In January 1913, Ramanujan wrote a letter to G. H. Hardy at Trinity College, Cambridge, enclosing a sample of his theorems and asking whether Hardy would be willing to look at the work. Hardy received the letter, looked at the theorems, and initially assumed they were either plagiarized from existing results or produced by a crank. He showed them to his Trinity colleague J. E. Littlewood.
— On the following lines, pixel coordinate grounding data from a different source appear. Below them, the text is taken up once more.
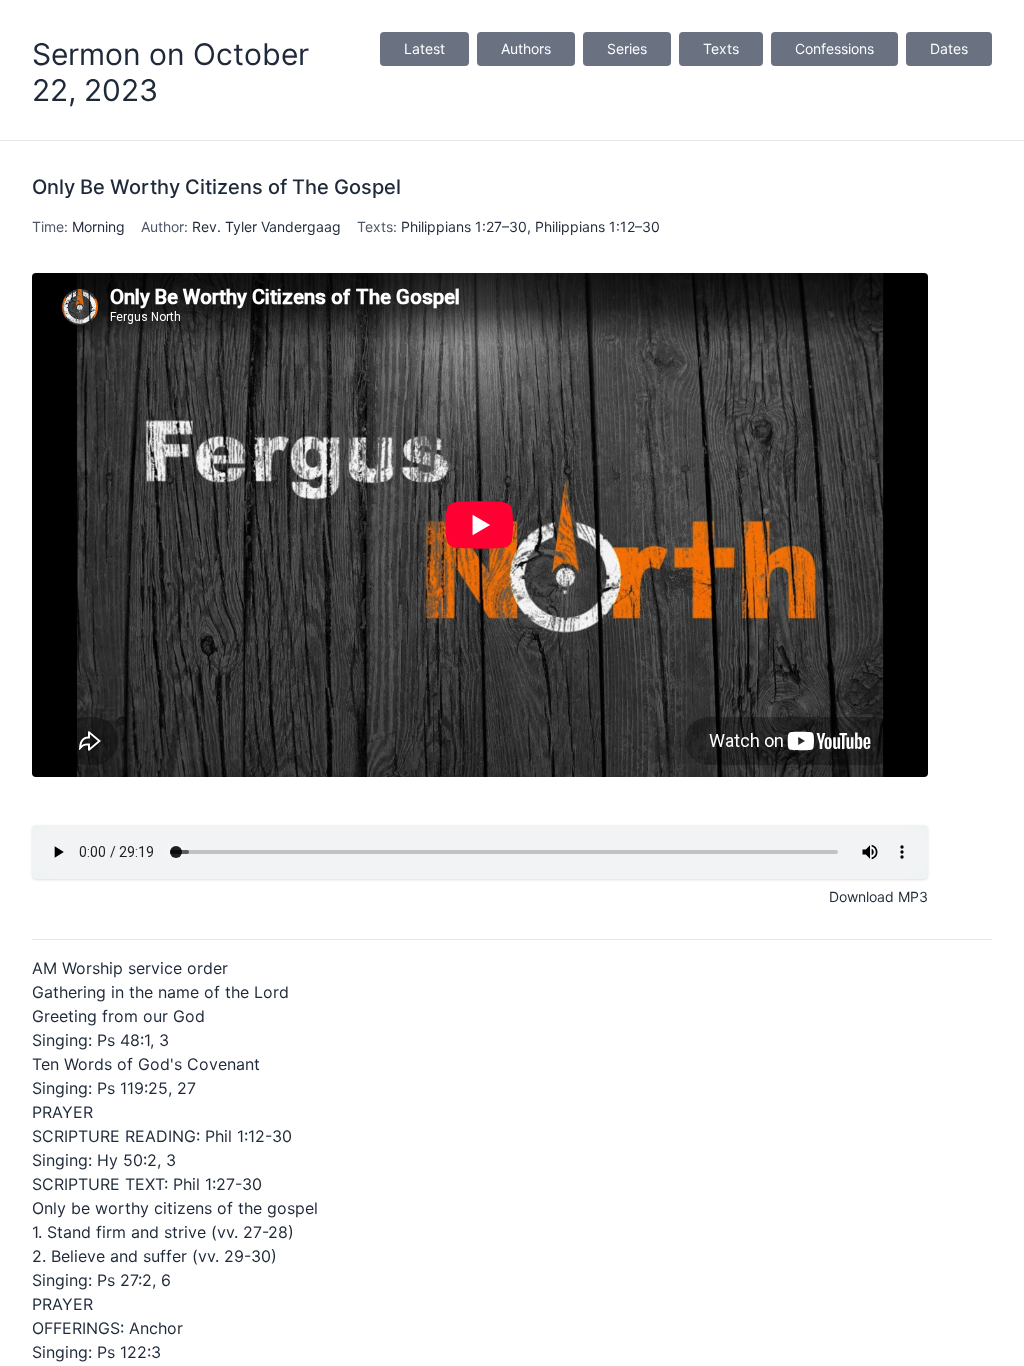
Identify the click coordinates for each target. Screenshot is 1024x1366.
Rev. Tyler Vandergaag (266, 226)
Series (627, 48)
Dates (949, 48)
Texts (721, 48)
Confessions (834, 48)
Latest (424, 48)
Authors (526, 48)
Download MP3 (878, 896)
Hardy and Littlewood spent an evening working through the sample and concluded, as Hardy later wrote, that the theorems "must be true, because if they were not true, no one would have the imagination to invent them." Hardy wrote back, and then began the two-year effort required to bring Ramanujan from Madras to Cambridge — an effort that involved overcoming Ramanujan's Brahmin religious objections to crossing the ocean, persuading the Indian colonial administration to support the journey, and building the institutional arrangements that would let Ramanujan work inside the Cambridge mathematical community as a legitimate Fellow rather than as an exotic visitor.
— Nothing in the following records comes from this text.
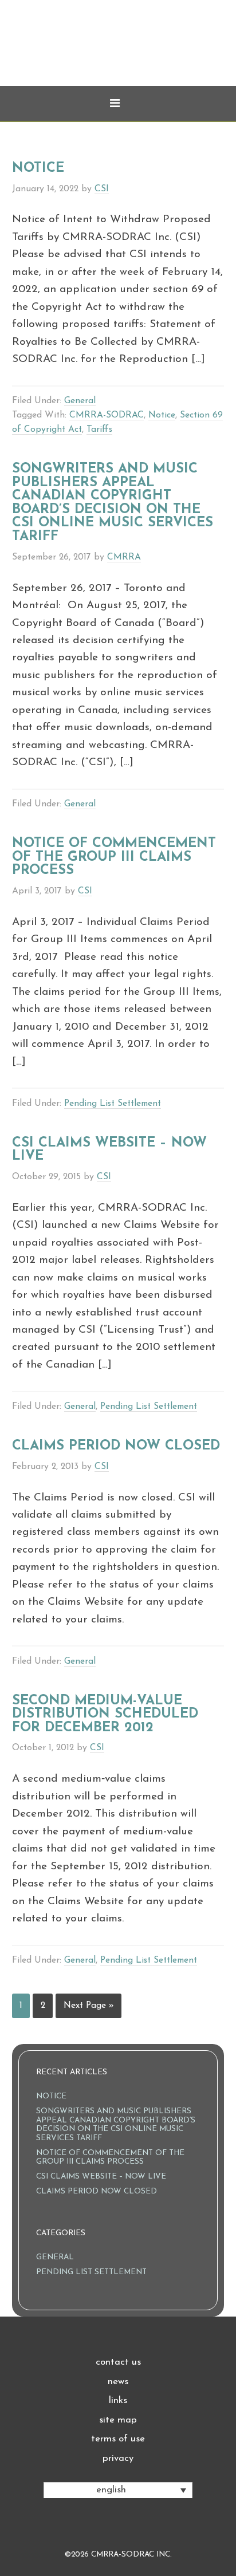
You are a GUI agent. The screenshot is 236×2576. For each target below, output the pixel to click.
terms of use (118, 2439)
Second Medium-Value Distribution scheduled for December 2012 (105, 1714)
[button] (118, 104)
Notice (38, 168)
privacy (118, 2458)
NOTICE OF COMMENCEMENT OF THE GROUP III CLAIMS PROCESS (114, 857)
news (118, 2381)
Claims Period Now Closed (116, 1446)
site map (118, 2420)
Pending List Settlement (112, 1103)
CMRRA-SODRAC (106, 415)
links (118, 2400)
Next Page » (89, 2005)
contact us (118, 2362)
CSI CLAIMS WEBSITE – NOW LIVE (109, 1150)
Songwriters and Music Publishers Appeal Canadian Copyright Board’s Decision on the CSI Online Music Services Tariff (112, 502)
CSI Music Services (118, 57)
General (80, 400)
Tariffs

What followed is one of the most lopsided and productive mathematical collaborations in the historical record. Between 1914 and 1919, Hardy and Ramanujan produced a series of joint papers on partition theory, number theory, and analytic methods that established Ramanujan as a first-rank mathematician in the Western tradition and that changed the landscape of several subfields. Hardy provided the integration work: the formal proof apparatus, the translation of Ramanujan's intuitive results into the notational and argumentative form the Cambridge mathematical community could receive, the institutional standing, the election of Ramanujan to the Royal Society (he was the second Indian ever elected, and at thirty-one was one of the youngest Fellows in the Society's history), and the access to journals and colleagues who could evaluate and extend the work. Ramanujan provided the discovery work: the torrent of original results whose structure Hardy himself could not have produced but which Hardy had the specialized mathematical equipment to formalize once Ramanujan had extracted them.
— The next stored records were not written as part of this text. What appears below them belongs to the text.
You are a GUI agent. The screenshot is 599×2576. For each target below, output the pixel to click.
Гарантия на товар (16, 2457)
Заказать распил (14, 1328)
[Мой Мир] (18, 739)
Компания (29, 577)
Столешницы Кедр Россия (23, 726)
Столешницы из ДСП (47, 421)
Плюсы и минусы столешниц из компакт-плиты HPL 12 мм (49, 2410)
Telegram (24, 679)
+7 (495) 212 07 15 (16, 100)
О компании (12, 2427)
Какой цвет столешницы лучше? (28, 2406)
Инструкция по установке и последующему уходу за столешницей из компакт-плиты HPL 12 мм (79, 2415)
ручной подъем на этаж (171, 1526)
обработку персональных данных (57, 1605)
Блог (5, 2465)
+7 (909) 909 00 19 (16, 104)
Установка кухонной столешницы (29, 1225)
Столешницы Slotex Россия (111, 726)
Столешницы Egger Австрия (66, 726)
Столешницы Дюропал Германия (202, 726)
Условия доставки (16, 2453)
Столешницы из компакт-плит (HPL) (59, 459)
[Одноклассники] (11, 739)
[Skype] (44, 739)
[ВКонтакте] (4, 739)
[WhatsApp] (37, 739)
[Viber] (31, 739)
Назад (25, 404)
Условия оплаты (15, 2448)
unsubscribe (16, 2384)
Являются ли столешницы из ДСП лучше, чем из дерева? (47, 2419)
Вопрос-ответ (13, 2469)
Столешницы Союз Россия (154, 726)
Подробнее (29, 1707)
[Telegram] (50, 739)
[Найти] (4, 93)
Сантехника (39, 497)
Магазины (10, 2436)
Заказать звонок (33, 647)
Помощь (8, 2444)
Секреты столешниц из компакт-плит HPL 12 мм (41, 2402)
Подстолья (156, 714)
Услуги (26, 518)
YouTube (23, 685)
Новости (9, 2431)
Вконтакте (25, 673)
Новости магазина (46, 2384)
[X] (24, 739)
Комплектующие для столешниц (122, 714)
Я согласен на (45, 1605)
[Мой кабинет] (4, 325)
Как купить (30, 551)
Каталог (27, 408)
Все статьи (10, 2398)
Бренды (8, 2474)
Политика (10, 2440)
The collaboration ended when Ramanujan's health collapsed — probably from the combination of tuberculosis, severe dietary problems during wartime Cambridge (he was a strict vegetarian, the wartime rationing was inadequate to his specific needs, and he ate too little for years), and the specific stress of operating inside an institutional culture that was often racially hostile to him and whose food, climate, and social norms he never fully adapted to. He returned to India in 1919 and died the following year at thirty-two. The Lost Notebook, discovered by George Andrews in the Trinity College library in 1976, contains additional results Ramanujan wrote in the final year of his life, many of which anticipated mathematical developments that would not appear elsewhere until the late twentieth century. Bruce Berndt and several generations of subsequent mathematicians have spent decades editing and proving the contents of both the main notebooks and the Lost Notebook, and the editing project is not finished. The discovery specialty produced more than an integration community could absorb in a single human lifetime.